Überhaupt Frieda. Wir haben ja bereits 3 Wochen vor unserer Tour 2 Rationen für jeweils 3 Tage an 2 Übernachtungsorte vorgeschickt, damit wir nicht das ganze Gewicht die ganze Tour über tragen müssen. Hier in Zeppichl nehmen wir also das erste Paket entgegen. Diese Verfahrensweise kann ich allen Hundehikern nur wärmstens empfehlen. Das klappt reibungslos.

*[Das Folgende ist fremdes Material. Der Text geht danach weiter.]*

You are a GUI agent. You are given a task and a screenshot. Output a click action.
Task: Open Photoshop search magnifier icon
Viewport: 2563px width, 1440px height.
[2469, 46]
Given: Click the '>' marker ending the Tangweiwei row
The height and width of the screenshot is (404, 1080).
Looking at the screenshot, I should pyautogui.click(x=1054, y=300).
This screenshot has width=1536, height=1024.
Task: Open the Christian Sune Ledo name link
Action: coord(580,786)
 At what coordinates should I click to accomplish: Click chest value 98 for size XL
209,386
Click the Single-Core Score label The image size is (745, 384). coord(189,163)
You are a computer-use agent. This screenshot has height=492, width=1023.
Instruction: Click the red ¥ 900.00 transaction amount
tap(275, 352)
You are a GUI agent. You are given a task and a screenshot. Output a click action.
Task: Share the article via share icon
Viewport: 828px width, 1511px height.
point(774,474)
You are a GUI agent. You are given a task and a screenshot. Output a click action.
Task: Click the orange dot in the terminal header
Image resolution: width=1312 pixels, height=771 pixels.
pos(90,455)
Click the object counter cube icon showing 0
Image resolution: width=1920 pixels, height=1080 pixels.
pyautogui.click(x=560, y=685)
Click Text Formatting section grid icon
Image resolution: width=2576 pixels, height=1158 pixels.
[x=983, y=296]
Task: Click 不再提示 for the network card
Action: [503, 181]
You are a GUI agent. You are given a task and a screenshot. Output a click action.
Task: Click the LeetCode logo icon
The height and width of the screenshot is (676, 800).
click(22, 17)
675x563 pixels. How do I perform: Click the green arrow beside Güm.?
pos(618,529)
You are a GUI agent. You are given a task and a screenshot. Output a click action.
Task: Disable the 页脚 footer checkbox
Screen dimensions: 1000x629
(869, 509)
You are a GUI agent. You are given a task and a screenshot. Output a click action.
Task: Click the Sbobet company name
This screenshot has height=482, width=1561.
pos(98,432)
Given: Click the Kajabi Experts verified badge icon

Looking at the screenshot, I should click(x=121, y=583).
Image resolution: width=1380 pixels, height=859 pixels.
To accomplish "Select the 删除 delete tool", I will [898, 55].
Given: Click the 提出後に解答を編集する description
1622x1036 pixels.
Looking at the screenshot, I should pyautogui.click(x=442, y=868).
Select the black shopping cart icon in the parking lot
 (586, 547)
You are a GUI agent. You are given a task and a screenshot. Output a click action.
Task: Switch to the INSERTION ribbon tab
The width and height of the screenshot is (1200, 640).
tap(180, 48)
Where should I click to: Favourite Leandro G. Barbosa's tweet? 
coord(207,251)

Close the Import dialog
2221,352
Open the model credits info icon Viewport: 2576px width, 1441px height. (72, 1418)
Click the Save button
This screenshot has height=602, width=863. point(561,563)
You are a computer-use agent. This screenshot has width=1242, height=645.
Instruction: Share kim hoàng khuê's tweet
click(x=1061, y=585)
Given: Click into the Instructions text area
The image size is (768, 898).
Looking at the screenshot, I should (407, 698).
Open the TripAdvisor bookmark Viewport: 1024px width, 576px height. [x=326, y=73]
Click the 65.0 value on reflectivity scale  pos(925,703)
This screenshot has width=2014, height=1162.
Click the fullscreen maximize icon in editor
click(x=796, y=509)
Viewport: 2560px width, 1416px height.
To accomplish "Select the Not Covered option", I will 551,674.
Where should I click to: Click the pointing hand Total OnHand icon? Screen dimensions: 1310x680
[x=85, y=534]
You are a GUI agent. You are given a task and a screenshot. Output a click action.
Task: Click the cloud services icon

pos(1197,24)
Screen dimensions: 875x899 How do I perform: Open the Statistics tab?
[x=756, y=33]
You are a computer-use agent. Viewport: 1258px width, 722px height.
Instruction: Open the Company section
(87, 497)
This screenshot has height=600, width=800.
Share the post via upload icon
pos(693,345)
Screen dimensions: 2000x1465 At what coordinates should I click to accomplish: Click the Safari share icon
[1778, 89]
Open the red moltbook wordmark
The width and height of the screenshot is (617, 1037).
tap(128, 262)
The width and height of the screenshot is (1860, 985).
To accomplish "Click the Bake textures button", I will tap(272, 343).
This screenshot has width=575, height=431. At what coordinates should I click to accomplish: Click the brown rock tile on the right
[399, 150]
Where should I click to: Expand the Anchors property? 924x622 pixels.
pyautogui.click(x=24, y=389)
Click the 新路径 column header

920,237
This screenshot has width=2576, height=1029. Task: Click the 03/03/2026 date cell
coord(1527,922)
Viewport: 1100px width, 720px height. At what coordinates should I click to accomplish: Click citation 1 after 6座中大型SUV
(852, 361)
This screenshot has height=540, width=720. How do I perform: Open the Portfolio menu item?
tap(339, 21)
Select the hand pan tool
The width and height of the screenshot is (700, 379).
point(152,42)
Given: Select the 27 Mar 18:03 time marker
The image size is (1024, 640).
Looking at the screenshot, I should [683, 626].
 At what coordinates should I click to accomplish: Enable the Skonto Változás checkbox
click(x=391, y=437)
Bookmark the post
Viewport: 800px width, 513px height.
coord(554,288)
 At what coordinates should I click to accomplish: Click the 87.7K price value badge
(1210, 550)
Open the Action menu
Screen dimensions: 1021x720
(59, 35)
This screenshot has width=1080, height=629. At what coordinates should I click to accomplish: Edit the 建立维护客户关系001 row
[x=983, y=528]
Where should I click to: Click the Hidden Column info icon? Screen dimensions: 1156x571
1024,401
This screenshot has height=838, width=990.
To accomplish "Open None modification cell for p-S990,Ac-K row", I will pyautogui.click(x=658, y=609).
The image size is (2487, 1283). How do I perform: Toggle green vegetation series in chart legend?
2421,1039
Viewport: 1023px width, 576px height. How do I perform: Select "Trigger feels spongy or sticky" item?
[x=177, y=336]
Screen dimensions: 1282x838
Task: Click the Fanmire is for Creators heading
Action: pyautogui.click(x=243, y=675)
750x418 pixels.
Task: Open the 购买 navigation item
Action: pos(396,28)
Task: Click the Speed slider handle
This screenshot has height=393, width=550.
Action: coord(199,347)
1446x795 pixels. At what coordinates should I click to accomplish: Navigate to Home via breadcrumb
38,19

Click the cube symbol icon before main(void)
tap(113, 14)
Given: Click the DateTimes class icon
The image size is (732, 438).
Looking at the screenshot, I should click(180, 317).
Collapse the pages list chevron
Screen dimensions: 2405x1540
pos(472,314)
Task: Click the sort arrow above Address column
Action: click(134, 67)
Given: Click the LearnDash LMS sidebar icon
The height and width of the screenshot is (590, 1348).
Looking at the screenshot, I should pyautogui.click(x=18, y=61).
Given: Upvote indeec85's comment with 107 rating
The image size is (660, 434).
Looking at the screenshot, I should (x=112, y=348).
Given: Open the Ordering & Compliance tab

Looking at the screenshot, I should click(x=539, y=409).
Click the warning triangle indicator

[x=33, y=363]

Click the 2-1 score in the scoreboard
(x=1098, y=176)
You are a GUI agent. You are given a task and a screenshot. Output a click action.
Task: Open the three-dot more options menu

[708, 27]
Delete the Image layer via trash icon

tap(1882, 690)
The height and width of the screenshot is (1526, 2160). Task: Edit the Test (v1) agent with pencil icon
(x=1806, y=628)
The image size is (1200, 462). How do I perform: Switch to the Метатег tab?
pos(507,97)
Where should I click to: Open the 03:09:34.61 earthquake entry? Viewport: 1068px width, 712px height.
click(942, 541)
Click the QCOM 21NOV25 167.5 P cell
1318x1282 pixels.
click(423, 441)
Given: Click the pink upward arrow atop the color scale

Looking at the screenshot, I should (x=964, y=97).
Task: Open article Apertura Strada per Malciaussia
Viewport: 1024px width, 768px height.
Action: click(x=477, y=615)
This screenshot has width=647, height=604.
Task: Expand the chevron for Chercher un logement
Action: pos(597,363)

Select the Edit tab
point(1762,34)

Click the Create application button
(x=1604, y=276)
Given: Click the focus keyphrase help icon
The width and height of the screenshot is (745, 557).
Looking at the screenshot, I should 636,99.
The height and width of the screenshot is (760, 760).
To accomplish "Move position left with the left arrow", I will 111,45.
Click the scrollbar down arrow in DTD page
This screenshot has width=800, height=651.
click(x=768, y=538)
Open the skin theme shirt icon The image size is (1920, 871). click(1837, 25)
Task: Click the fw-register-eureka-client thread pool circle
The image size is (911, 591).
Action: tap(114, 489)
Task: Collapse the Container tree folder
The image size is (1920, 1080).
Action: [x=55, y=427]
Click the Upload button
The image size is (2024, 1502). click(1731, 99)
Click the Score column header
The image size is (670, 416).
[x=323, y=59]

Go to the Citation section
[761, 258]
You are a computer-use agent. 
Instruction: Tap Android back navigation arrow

Abschließend genießen wir das wirklich leckere Essen im Gasthof Zeppichl und fallen danach ziemlich schnell und hundemüde, wie Frieda, ins Bett.
PREISE 2020:
Das Doppelzimmer im Gasthof Zeppichl bei Familie Schweigl kostet 80,- € inklusive Frühstück, der Hund wird mit 5,- € berechnet.
FAZIT:
Diese Etappe ist definitiv, alleine schon wegen ihres enormen Höhenmeterpensums, eine der anspruchsvollsten Etappen unserer Version des Meraner Höhenwegs. Später, wenn die neue Stettiner Hütte mal fertig gebaut ist (wer weiß, wann Ihr das hier lest, vielleicht ist es ja schon so weit), werden wir hier definitiv Station machen und von hier aus noch den ein oder anderen Gipfel mitnehmen. Aber anstrengend hin oder her, diese großartige Landschaft dort oben, entschädigt für wirklich alles.